*Directions for this task*: From the line containing "Cuban black beans (56, 746)" to the last line of the records, reproduce every line exactly and print nothing else.
Segment Start: Exercise data
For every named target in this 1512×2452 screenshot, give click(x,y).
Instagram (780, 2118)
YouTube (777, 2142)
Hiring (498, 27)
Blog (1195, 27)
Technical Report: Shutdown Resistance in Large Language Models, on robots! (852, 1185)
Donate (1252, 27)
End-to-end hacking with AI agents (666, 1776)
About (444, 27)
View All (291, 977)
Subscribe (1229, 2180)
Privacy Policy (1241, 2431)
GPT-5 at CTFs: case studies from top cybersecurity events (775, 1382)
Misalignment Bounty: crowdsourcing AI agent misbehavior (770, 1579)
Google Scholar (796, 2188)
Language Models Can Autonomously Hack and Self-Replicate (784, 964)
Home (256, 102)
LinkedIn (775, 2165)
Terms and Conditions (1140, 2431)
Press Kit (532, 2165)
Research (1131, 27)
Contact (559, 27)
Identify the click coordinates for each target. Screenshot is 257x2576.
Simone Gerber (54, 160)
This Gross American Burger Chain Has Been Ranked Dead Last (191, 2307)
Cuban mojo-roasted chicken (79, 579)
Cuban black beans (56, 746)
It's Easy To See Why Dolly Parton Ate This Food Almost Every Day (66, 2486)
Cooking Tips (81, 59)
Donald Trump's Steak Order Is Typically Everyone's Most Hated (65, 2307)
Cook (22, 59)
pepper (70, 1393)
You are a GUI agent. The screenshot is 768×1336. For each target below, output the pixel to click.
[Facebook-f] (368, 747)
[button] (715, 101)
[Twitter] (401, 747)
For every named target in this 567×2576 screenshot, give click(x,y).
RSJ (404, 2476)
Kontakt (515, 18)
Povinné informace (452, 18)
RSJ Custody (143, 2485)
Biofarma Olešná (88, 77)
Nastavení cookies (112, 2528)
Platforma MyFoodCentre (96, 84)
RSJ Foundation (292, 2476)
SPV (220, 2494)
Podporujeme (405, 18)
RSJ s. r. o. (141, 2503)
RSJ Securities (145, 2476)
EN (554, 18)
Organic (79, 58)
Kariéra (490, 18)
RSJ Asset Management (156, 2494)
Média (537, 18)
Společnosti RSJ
Segment End: Exercise data
*Answer section*:
Cuban black beans (56, 746)
It's Easy To See Why Dolly Parton Ate This Food Almost Every Day (66, 2486)
Cooking Tips (81, 59)
Donald Trump's Steak Order Is Typically Everyone's Most Hated (65, 2307)
Cook (22, 59)
pepper (70, 1393)
You are a GUI agent. The screenshot is 768×1336. For each target below, output the pixel to click.
[Facebook-f] (368, 747)
[button] (715, 101)
[Twitter] (401, 747)
For every named target in this 567×2576 screenshot, give click(x,y).
RSJ (404, 2476)
Kontakt (515, 18)
Povinné informace (452, 18)
RSJ Custody (143, 2485)
Biofarma Olešná (88, 77)
Nastavení cookies (112, 2528)
Platforma MyFoodCentre (96, 84)
RSJ Foundation (292, 2476)
SPV (220, 2494)
Podporujeme (405, 18)
RSJ s. r. o. (141, 2503)
RSJ Securities (145, 2476)
EN (554, 18)
Organic (79, 58)
Kariéra (490, 18)
RSJ Asset Management (156, 2494)
Média (537, 18)
Společnosti RSJ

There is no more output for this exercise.